The `VideoSegment` class represents a segment of video generated from a portion of text.

* **Methods:**
  * `__init__(data: bytes, metadata: dict)`: Create a new video segment with the given data and metadata.
  * `get_data() -> bytes`: Get the binary data of the video segment.
  * `get_metadata() -> dict`: Get the metadata of the video segment.

#### VideoOutput

**`class reflection.VideoOutput`**

The `VideoOutput` class manages the output stream of the video.

* **Methods:**
  * `__init__(output_path: str)`: Create a new video output to the specified path.
  * `write_segment(segment: VideoSegment)`: Write a video segment to the output.
  * `close()`: Close the video output stream.

### Examples

#### Creating a Context and Starting a Stream

```python
from reflection import T2VContext, T2VStream

# Create a new context with configuration
config = {"resolution": "1080p", "frame_rate": 30}
context = T2VContext(config)

# Create a new streaming session
stream = T2VStream(context)

# Start the streaming session
stream.start()

# Send text input to the streaming session
stream.send_text("Once upon a time, in a faraway land...")

# Receive a video segment generated from the text input
video_segment = stream.receive_video_segment()

# Stop the streaming session
stream.stop()

# Dispose of the context
context.dispose()
```

#### Processing Text to Video

```python
from reflection import T2VContext, TextToVideoProcessor

# Create a new context with configuration
config = {"resolution": "720p", "frame_rate": 24}
context = T2VContext(config)

# Create a text-to-video processor
processor = TextToVideoProcessor(context)

# Process text input and generate a video segment
text = "The quick brown fox jumps over the lazy dog."
video_segment = processor.process_text(text)

# Get the video data and metadata
video_data = video_segment.get_data()
metadata = video_segment.get_metadata()

# Dispose of the context
context.dispose()
```

#### Writing Video Output

```python
from reflection import T2VContext, T2VStream, VideoOutput

# Create a new context with configuration
config = {"resolution": "1080p", "frame_rate": 30}
context = T2VContext(config)

# Create a new streaming session
stream = T2VStream(context)

# Start the streaming session
stream.start()

# Create a video output
output = VideoOutput("output_video.mp4")

# Send text input to the streaming session
stream.send_text("Once upon a time, in a faraway land...")

# Receive and write video segments to the output
while True:
    video_segment = stream.receive_video_segment()
    if video_segment is None:
        break
    output.write_segment(video_segment)

# Stop the streaming session
stream.stop()

# Close the video output stream
output.close()

# Dispose of the context
context.dispose()
```

### Contributing

Contributions to the reflection project are welcome.

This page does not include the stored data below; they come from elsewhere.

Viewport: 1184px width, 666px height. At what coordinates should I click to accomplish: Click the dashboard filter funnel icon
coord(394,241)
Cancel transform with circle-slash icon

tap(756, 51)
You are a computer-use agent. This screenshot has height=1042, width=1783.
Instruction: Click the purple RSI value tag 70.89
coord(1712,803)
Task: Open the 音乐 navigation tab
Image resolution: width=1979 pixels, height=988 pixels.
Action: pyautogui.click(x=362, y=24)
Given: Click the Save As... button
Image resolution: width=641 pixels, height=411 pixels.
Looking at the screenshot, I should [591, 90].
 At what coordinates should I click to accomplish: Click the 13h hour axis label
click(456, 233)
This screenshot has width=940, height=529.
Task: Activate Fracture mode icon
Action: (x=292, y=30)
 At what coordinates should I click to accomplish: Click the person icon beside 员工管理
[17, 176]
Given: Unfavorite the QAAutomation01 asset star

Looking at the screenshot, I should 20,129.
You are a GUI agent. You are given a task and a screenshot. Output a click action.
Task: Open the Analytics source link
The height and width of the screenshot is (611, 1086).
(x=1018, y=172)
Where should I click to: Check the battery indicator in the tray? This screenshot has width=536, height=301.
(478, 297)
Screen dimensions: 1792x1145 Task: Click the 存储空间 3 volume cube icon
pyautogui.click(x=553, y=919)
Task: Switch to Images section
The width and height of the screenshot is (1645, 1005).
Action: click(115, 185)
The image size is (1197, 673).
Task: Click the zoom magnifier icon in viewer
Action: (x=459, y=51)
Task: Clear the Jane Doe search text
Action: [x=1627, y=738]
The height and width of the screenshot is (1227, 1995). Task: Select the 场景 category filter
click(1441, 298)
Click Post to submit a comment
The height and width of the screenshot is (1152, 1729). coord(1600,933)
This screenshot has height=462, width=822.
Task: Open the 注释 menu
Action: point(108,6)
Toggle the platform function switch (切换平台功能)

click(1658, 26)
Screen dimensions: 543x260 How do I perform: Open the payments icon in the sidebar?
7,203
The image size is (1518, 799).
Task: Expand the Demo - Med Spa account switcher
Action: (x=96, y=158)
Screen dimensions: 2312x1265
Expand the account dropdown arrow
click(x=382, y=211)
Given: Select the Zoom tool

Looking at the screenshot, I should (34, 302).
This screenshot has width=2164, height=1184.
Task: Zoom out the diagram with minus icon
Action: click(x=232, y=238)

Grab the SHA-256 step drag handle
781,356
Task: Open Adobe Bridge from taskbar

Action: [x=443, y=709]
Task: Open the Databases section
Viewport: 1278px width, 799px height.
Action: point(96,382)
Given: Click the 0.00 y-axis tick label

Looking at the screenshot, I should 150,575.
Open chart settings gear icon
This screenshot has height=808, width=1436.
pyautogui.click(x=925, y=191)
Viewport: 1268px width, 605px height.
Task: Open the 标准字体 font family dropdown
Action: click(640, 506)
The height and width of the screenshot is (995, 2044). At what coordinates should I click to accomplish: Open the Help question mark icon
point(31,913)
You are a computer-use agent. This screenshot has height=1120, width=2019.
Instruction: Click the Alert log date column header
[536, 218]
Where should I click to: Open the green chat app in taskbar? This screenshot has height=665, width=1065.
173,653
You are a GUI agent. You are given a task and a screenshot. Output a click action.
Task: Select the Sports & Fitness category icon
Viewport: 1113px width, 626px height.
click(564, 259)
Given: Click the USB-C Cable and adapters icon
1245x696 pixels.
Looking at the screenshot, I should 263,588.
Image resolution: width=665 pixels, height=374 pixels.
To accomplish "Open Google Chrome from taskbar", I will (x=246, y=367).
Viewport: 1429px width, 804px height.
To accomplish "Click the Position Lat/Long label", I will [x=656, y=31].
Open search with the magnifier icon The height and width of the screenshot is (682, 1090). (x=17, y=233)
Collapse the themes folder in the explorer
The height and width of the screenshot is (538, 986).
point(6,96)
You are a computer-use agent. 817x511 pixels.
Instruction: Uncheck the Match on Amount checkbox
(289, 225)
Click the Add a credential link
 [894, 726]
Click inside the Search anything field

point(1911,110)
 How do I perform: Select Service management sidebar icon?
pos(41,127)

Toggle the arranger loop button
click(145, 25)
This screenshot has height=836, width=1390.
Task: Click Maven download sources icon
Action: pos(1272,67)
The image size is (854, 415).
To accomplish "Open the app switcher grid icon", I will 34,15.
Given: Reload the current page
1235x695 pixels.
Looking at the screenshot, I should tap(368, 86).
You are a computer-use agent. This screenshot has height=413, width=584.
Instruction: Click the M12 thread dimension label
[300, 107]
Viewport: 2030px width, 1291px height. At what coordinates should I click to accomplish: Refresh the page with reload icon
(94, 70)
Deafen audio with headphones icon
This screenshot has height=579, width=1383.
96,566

Please follow the standard GitHub workflow for contributing:

1. Fork the repository.
2. Create a new branch for your feature or bugfix.
3. Commit your changes and push them to your branch.
4. Create a pull request.

Ensure your code follows the project's coding standards and includes appropriate tests.

### License

The reflection project is licensed under the MIT License. See the LICENSE file for more details.

***

This documentation provides an overview of the reflection API for streaming text-to-video conversion. For more detailed information and advanced usage, please refer to the source code and additional documentation in the project's repository.